INSTRUCTIONS TO FOLLOW
Repeat the field producer's account of scouting a favela in Brazil word for word, from its heading to its last line.

DOCUMENT EXTRACT
Alexandre Lima, Field Producer in Brazil, 2006
When I started scouting for “Back To School,” I called up Leslie, the mother of our main character, Jefferson and arranged to go over to her place to have some coffee and talk about the shoot. Between this first afternoon in her house and the day we started shooting, I spent about two months visiting the community where Leslie and her four kids live.
Try to imagine a favela stuck up on a hill, with a population of almost 300,000 people. Here, families of five to eight members usually live in tiny two-bedroom concrete shacks, and yet they’re still able to smile everyday
It’s a place where you can hear all kinds of music, lots of noise, dogs barking, and always hundreds of people walking up and down the narrow streets.

SUPPLIED MATERIAL
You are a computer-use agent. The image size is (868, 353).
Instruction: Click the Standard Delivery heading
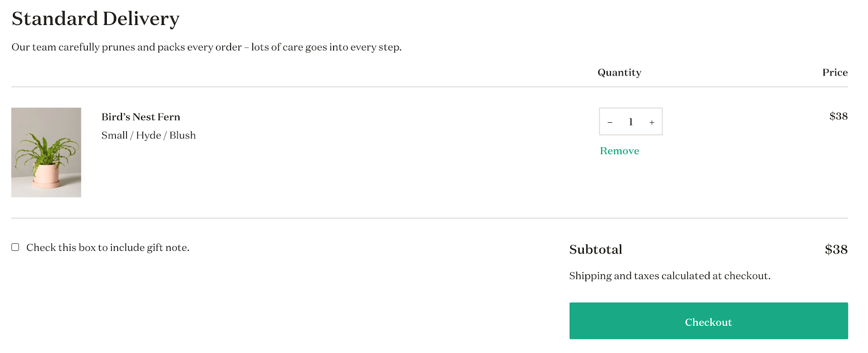tap(95, 18)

SOLVED EXERCISE
Alexandre Lima, Field Producer in Brazil, 2006
When I started scouting for “Back To School,” I called up Leslie, the mother of our main character, Jefferson and arranged to go over to her place to have some coffee and talk about the shoot. Between this first afternoon in her house and the day we started shooting, I spent about two months visiting the community where Leslie and her four kids live.
Try to imagine a favela stuck up on a hill, with a population of almost 300,000 people. Here, families of five to eight members usually live in tiny two-bedroom concrete shacks, and yet they’re still able to smile everyday
It’s a place where you can hear all kinds of music, lots of noise, dogs barking, and always hundreds of people walking up and down the narrow streets.